L’équipe télé souhaitait faire quelques prises images avant le début officiel des signatures et l’attachée de presse s’est adressée à Melchior Rimsky d’une voix d’une suavité inimitable.
- Que dirais-tu, Benjamin, d’être filmé en train de dédicacer ton livre à quelqu’un ?
Melchior a acquiescé à la demande en m’invitant à approcher.
- Cette dédicace sera pour toi, mon ami, m’a-t-il lancé.
Il s’est installé derrière la table où s’entassaient des piles de son livre avant de sortir un stylo.
- C’est mon dernier roman, m’a-t-il dit. Je tiens à te l’offrir.
Incapable du moindre refus, je me suis avancé vers Kiev. Calé sur sa chaise, il rayonnait et je me sentais bien pâle comparé à ce qui émanait de sa personne.
Il a pris un exemplaire de son polar dont il a ouvert la page de garde.
- La dédicace, tu veux que je la mette à quel nom ?… Peut-être tout simplement au tien ?
- Non, ai-je répondu, il faut… Il faut la mettre au nom de… Au nom de Ben… Benjamin…
- Un ami à toi ? m’a demandé Melchior.
- Non, ce n’est pas un ami à moi, c’est moi, ai-je marmonné en sortant soudain l’arme que j’avais dans la doublure de mon manteau. Je suis… je suis… Ben… Benja… Benjam…
Mais je n’ai pas pu achever ma phrase. De ma bouche, rien ne sortait, rien n’était en mesure de sortir, c’était un trou béant.

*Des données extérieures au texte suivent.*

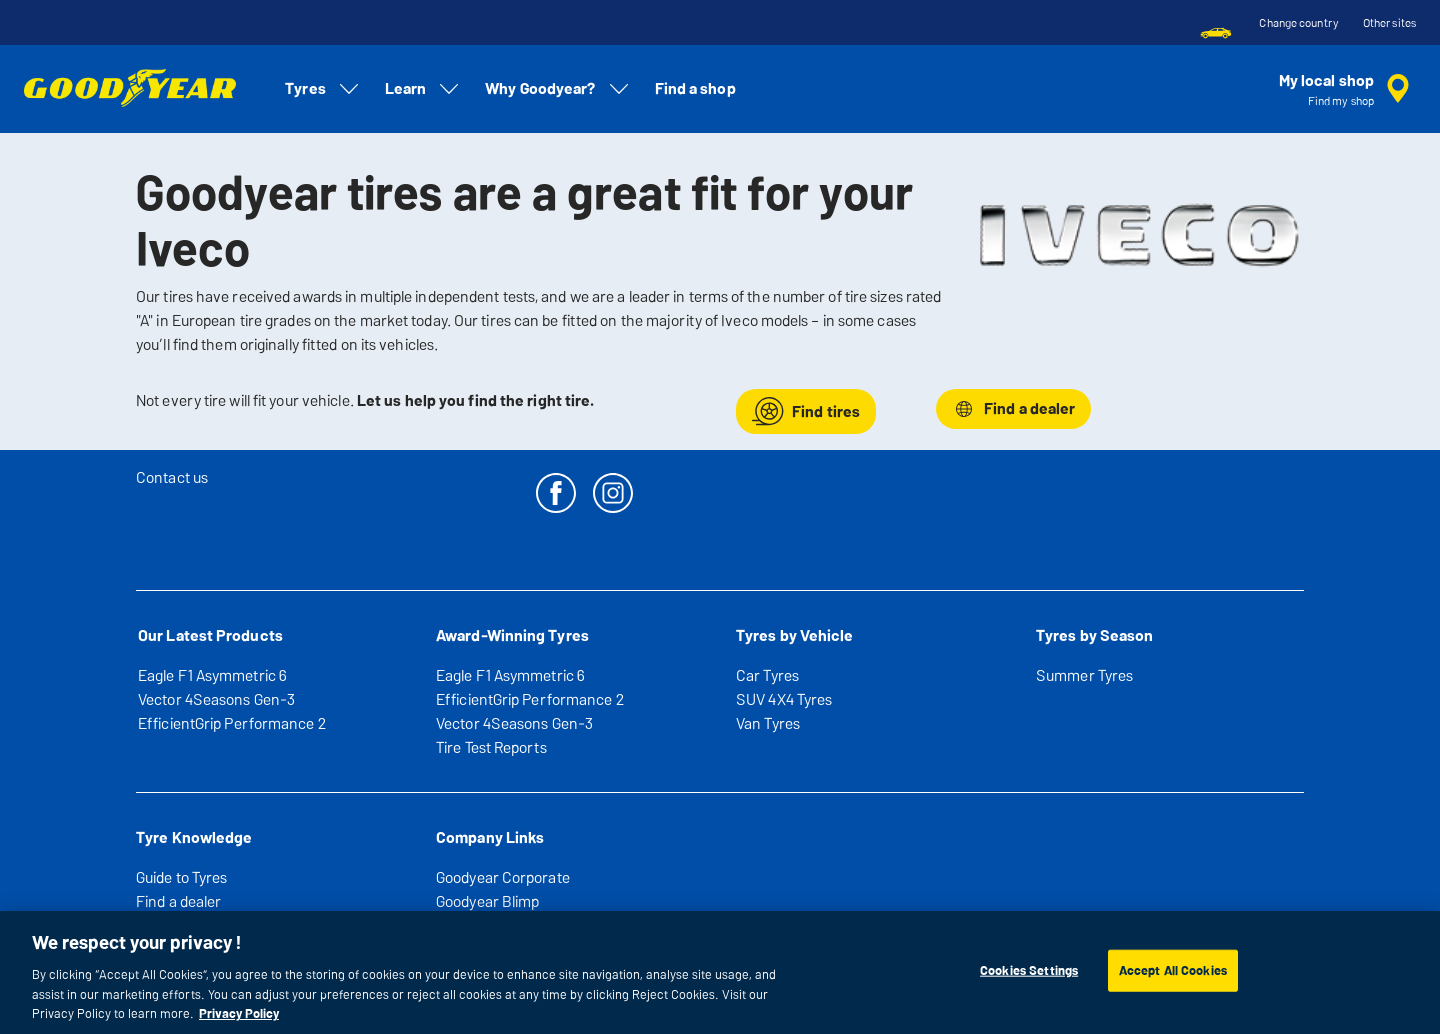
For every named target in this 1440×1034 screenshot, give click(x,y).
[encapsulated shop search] (1347, 89)
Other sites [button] (1389, 23)
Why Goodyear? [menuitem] (557, 89)
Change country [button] (1298, 23)
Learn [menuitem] (423, 89)
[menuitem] (1216, 33)
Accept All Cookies (1173, 970)
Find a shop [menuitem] (695, 88)
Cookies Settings (1029, 970)
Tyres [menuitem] (323, 89)
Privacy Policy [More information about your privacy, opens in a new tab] (239, 1013)
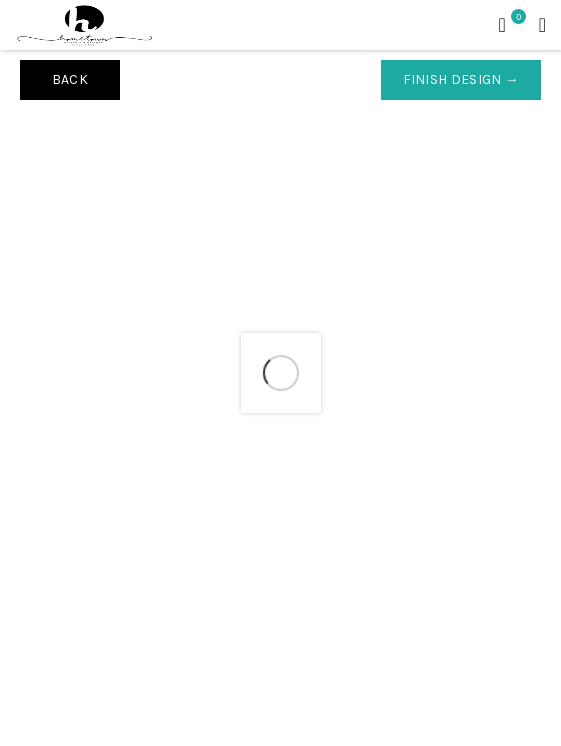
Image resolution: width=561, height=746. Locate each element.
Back (70, 79)
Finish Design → (461, 79)
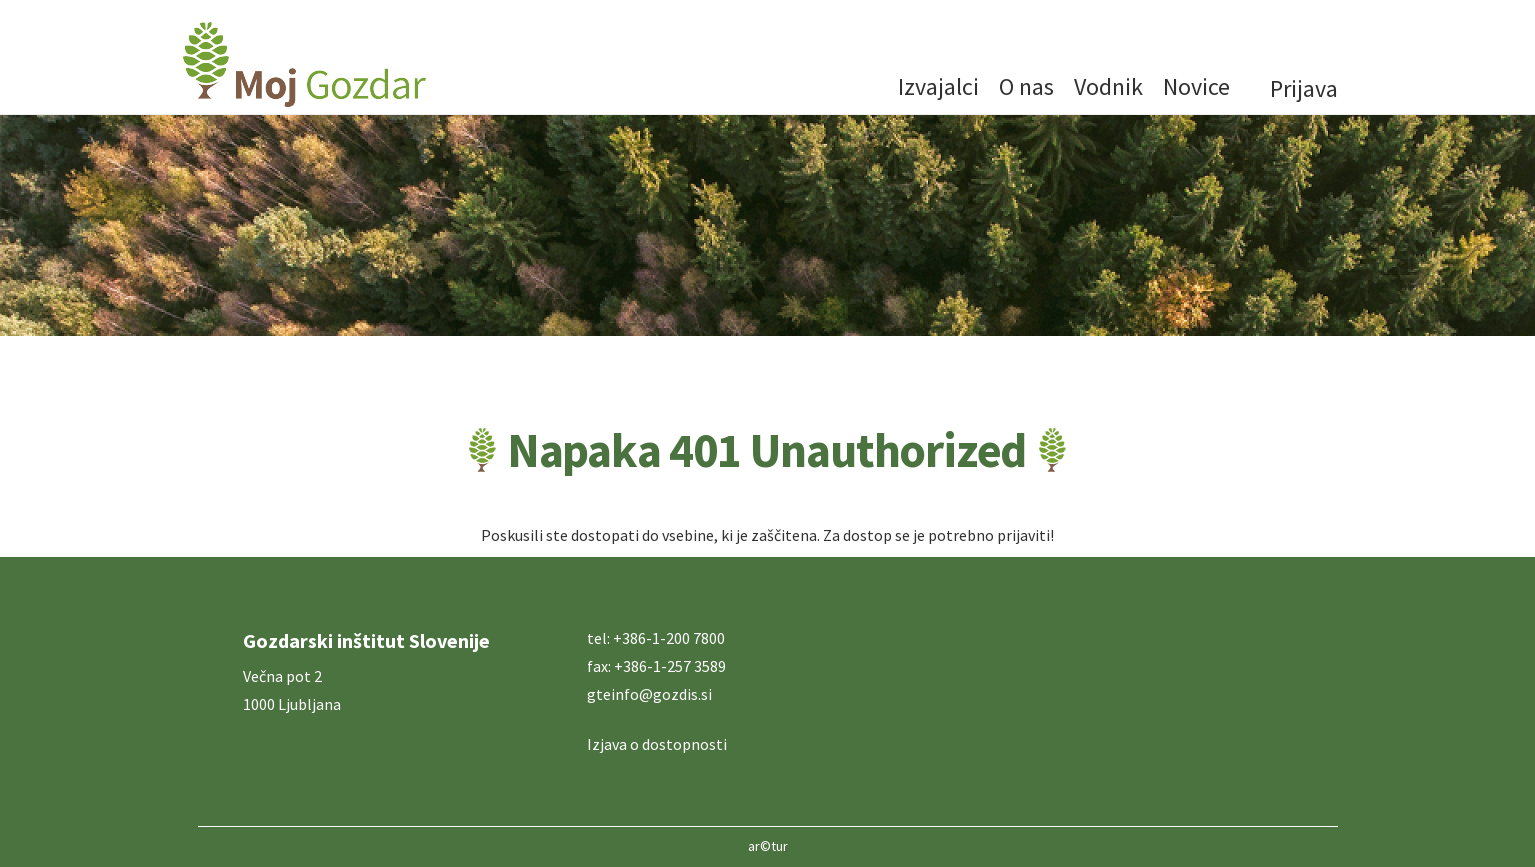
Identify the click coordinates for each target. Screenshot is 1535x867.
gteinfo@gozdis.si (649, 694)
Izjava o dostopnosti (657, 744)
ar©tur (768, 846)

Il s’est produit un mouvement d’effroi et de recul à l’entour. Le visage de Melchior s’est figé en me fixant. Mais malgré son trouble, il est resté grave et maître de lui-même, magnifiquement Kiev dans l’âme. À peine conscient de la confusion qui s’était instauré près du stand, je brandissais l’arme en tremblant, me convainquant qu’il était l’heure d’en finir. Mais sous l’œil de la caméra qui, pour la première fois de ma vie, me cadrait sans rien perdre de la scène, j’avais l’impression d’être aussi nu qu’un enfant. La mine gauche et stupide, la mâchoire salement distordue, j’ai cherché une direction vers où orienter le Mauser. Et, au lieu de le pointer vers Benjamin Kiev assis à sa table et qu’il m’aurait pourtant été aisé d’effacer de cette insupportable réalité, j’ai tourné directement le canon de l’arme vers mon visage. Je me sentais comme la vermine, le bâtard de son œuvre, réduit à une ombre et dans l’incapacité de lui porter atteinte. Si bien que très lentement, j’ai introduit le phallus métallique du Mauser dans ma bouche. J’étais en rut, plus excité qu’un cloporte. Une souillure visqueuse s’est répandue autour de mon entrejambe. Mon sphincter s’est relâché. Et tout en ayant soin de montrer à la caméra mon meilleur profil, j’ai appuyé sur la détente.